→ **Task requirements**
In the data below, count every line that holds the string "computer" and reply with the number alone.

→ **Items listed in a dataset**
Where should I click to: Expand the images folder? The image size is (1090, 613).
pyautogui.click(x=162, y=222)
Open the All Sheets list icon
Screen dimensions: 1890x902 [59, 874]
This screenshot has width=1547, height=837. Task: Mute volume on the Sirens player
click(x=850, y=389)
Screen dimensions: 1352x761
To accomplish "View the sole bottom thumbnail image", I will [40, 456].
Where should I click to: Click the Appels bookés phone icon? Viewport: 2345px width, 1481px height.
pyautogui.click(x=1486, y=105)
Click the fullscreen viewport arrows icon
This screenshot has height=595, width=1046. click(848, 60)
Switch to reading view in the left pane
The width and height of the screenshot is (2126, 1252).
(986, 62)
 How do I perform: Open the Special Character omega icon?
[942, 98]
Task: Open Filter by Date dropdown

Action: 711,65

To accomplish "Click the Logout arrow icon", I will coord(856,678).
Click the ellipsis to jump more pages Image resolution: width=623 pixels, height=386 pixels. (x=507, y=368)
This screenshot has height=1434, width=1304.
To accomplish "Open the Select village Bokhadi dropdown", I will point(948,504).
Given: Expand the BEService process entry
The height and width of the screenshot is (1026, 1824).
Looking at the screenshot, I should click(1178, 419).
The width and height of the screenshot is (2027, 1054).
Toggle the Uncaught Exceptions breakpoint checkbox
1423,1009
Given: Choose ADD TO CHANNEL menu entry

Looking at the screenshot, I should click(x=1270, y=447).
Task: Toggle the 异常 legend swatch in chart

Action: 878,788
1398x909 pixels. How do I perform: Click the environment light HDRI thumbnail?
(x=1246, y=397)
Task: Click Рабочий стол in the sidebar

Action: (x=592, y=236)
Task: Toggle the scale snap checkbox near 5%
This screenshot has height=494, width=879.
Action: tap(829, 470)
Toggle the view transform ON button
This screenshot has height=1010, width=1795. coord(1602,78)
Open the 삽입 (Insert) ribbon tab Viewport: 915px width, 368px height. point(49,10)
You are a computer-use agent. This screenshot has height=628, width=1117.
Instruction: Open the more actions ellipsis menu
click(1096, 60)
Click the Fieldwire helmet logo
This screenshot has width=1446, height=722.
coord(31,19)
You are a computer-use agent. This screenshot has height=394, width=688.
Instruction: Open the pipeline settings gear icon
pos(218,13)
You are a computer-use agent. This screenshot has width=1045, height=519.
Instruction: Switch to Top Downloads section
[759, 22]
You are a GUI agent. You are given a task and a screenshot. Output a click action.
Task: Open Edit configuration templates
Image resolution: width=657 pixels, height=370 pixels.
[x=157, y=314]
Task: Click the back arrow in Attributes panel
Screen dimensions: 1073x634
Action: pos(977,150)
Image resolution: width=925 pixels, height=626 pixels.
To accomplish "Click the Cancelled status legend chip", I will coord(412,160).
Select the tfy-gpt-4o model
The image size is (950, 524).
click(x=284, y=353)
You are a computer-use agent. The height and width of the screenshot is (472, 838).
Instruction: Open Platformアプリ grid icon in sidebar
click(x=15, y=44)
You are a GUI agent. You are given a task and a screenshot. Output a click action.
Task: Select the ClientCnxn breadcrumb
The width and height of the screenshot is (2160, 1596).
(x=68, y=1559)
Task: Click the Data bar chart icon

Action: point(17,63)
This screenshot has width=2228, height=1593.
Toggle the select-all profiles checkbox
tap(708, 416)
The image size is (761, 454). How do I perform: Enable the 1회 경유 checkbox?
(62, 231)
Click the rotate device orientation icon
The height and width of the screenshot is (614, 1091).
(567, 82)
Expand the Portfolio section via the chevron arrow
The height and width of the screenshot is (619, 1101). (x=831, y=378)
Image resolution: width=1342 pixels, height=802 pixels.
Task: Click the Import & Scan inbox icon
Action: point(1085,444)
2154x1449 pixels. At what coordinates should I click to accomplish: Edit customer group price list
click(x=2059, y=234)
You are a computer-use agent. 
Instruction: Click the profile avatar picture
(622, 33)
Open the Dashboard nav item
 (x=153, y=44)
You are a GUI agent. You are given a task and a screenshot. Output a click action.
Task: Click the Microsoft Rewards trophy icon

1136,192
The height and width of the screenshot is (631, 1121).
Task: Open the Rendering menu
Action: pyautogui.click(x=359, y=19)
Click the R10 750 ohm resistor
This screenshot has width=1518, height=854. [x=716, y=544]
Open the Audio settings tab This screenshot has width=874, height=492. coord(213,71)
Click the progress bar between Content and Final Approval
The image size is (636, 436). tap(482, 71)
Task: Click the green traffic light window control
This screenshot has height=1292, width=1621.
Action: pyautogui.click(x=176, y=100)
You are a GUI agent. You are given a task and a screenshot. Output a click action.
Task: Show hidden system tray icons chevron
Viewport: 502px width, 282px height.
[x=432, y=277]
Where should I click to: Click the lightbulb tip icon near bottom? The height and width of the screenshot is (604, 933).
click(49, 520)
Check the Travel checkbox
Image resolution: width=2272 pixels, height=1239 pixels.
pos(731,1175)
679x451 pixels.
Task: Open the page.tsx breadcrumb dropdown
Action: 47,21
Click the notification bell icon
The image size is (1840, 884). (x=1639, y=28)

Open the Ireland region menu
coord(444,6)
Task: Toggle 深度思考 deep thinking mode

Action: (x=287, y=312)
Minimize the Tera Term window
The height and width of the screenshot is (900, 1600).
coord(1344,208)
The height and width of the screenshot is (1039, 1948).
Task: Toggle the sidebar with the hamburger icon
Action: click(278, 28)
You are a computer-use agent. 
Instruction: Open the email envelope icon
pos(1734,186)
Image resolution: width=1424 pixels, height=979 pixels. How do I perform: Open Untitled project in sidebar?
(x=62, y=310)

→ **Solution to the exercise**
6